The G.C. crew likes to pre-ride a bit of the course whenever possible to get a tiny bit of tribal knowledge and to shake out the legs from our inevitably long car drive from Florida. Our pre-ride was brilliant. Unknowingly, we managed to ride part of both the Saturday and Sunday courses. Or you could say we were lost, confused, or otherwise Garmin and road marking challenged. But if you said that, you would be less kind. Most notable from this pre-ride were:

  1. The stuff called “singletrack” was a hiking trail, full of holes, roots and other MTB stuff. Noted.
  2. The gravel roads were lovely, in between the one million potholes and craters. Noted.
Pre-ride - before the insanity of race day broke out.
Pre-ride – before the insanity of race day broke out.

Saturday Morning

We arrived from Moncks Corner and lined up for some fun. During the pre-race preparations we were serenaded by another racer with an orange plastic horn. I don’t think it was a flugelhorn, but I do think he had ingested too much caffeine. A nice chap who accompanied Pfaff Daddy and myself for the second half of Sunday’s race… more on that later.

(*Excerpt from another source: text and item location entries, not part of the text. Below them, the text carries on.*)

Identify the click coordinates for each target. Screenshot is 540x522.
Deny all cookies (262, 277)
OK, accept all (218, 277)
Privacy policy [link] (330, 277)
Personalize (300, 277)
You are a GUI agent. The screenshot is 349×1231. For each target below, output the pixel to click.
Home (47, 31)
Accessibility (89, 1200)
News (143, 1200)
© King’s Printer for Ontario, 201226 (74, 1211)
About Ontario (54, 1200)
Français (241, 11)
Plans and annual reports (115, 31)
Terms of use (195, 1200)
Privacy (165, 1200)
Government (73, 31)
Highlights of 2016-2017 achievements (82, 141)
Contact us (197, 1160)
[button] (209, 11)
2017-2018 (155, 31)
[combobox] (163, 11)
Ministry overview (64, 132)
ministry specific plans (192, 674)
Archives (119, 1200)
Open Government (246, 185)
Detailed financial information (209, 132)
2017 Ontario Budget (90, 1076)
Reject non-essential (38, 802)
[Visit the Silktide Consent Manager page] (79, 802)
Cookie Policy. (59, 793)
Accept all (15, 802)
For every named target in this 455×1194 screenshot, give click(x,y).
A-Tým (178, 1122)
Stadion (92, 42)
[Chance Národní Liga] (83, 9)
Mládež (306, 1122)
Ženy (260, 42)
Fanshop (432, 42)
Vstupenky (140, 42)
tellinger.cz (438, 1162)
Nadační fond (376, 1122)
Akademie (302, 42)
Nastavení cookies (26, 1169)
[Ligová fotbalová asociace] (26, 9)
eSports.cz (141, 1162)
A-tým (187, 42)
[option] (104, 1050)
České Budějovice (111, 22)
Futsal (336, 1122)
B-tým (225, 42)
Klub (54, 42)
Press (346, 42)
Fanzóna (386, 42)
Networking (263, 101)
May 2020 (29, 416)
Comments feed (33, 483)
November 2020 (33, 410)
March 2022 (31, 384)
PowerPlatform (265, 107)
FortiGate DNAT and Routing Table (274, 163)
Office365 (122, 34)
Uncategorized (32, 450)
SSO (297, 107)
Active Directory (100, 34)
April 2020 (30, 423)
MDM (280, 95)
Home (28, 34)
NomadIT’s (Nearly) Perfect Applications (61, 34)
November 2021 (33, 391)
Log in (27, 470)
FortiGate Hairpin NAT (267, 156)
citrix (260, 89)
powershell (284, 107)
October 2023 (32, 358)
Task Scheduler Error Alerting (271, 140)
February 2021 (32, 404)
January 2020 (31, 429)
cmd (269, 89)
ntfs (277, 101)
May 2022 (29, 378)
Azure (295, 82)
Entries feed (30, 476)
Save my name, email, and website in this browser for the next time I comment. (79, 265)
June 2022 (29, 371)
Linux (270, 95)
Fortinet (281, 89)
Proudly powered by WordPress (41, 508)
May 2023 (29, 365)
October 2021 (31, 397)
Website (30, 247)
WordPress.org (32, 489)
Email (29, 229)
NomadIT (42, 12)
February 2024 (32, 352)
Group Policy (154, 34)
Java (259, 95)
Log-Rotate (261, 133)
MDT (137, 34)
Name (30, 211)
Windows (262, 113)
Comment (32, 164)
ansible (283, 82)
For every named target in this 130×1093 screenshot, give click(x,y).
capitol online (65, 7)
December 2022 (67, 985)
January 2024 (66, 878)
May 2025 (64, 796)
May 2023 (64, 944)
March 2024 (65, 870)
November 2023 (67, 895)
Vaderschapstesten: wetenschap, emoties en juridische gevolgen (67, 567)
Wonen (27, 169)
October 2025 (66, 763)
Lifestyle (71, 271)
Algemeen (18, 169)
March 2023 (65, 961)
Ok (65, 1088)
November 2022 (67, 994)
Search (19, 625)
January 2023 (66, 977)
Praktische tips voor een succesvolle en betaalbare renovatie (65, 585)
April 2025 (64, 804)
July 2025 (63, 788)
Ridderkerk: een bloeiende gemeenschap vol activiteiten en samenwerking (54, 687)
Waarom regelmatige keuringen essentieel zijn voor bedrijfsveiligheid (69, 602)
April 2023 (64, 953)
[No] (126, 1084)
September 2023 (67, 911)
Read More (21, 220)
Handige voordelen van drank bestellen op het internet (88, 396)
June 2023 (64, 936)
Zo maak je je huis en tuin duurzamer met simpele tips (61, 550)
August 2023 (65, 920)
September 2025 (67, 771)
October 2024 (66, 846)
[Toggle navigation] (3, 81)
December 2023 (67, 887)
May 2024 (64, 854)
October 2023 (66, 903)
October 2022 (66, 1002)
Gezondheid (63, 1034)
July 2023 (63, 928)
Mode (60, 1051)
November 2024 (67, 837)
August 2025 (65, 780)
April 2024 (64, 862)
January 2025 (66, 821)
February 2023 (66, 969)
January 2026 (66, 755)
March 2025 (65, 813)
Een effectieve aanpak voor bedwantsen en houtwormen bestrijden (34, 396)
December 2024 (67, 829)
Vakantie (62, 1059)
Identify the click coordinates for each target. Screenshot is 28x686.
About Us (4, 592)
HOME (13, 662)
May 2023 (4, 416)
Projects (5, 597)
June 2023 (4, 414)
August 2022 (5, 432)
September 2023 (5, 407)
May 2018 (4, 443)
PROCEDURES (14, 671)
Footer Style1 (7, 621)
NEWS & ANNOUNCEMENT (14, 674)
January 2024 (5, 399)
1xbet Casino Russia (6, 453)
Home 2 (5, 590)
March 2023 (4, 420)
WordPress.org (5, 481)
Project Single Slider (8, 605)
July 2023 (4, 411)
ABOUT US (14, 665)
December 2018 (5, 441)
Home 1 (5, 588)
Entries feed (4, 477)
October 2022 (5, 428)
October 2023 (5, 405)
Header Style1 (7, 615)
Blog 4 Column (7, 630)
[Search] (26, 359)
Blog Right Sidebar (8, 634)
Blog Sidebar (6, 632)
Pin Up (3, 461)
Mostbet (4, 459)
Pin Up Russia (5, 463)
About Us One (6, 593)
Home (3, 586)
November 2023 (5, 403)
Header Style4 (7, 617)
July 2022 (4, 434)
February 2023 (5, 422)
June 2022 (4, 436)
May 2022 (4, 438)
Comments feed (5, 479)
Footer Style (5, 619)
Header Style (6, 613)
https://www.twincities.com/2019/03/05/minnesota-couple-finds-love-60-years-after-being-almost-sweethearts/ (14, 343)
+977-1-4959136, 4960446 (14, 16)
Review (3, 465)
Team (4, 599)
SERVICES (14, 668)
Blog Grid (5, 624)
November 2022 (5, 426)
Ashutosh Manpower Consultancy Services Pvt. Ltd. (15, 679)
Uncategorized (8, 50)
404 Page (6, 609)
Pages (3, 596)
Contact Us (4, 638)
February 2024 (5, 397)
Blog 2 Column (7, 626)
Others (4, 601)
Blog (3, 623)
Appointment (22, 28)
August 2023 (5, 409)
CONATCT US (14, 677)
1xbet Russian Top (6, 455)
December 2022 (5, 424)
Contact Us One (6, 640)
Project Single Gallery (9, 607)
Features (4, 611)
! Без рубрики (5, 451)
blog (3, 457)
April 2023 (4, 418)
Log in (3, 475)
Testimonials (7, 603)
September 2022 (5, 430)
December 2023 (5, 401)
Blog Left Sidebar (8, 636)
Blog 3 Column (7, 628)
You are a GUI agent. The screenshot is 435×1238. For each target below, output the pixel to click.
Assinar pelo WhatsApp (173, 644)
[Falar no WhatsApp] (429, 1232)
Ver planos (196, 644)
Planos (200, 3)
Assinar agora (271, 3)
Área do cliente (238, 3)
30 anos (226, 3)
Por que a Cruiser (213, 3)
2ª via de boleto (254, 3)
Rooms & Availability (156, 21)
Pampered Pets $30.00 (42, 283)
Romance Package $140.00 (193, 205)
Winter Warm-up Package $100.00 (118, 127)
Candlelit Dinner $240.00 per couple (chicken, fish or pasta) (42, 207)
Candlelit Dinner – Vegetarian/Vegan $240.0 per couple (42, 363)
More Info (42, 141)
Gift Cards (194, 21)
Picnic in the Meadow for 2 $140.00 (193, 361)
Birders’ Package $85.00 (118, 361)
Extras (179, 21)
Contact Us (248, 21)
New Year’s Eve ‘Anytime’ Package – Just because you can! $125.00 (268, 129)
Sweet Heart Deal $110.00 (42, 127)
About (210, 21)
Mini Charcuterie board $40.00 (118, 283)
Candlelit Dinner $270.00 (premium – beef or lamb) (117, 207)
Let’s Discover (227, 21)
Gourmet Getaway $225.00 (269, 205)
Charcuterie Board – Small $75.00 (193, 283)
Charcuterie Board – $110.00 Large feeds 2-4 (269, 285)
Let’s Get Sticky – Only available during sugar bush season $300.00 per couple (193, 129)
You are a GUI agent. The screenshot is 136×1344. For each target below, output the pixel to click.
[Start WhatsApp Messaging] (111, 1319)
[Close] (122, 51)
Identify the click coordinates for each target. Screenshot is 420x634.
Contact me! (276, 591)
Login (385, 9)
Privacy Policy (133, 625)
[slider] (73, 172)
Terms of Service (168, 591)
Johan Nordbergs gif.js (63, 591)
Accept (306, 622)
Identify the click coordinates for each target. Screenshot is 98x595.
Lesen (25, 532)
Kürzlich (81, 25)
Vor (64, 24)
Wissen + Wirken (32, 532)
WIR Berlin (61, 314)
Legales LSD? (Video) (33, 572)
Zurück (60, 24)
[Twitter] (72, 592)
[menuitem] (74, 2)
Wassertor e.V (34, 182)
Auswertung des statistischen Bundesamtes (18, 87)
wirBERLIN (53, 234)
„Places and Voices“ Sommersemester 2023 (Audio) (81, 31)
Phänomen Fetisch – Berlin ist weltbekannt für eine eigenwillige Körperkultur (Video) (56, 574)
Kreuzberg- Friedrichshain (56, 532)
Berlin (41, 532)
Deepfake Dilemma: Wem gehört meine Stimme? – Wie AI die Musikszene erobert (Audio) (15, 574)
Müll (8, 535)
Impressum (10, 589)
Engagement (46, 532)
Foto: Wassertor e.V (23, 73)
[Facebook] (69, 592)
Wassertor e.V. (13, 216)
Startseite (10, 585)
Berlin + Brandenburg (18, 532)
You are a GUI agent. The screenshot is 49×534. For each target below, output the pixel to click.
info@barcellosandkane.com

Having pre-ridden the course(s) the night before, the G.C. crew was now thoroughly confused about what happened when on the course. Things like “When is the first singletrack?” were a bit muddled. So, stay to the front, to get through that pinch point. So, Dr. Pain positioned himself about 5 riders from the front. That became 5 riders from the back when we rode past the turn. My first match was burned getting back to the group, then to the front. The next 20 miles of road racing was characterized by shouts of “hole”, “big hole”, “hole left”, “hole right”, “go right”, “go left”, “stay middle”, “call out the damn holes”.

There was also a cacophony of sounds from chains slapping carbon, aluminum, titanium, and steel. There were also loud cracks, as handlebars twisted in stems. I don’t have a word for that sound as rims impact the sides of craters, but I heard that a lot. From the cockpit, it felt like a lot of “dodge left”, “dodge right”, “bunny hop”, CLANG, DAMN. From each of these your legs took a hit, your arms took a hit, and your hands got tired.

Dr. Pain in a mudhole.
Dr. Pain in a mudhole. Photo by Brian Fancher Photography.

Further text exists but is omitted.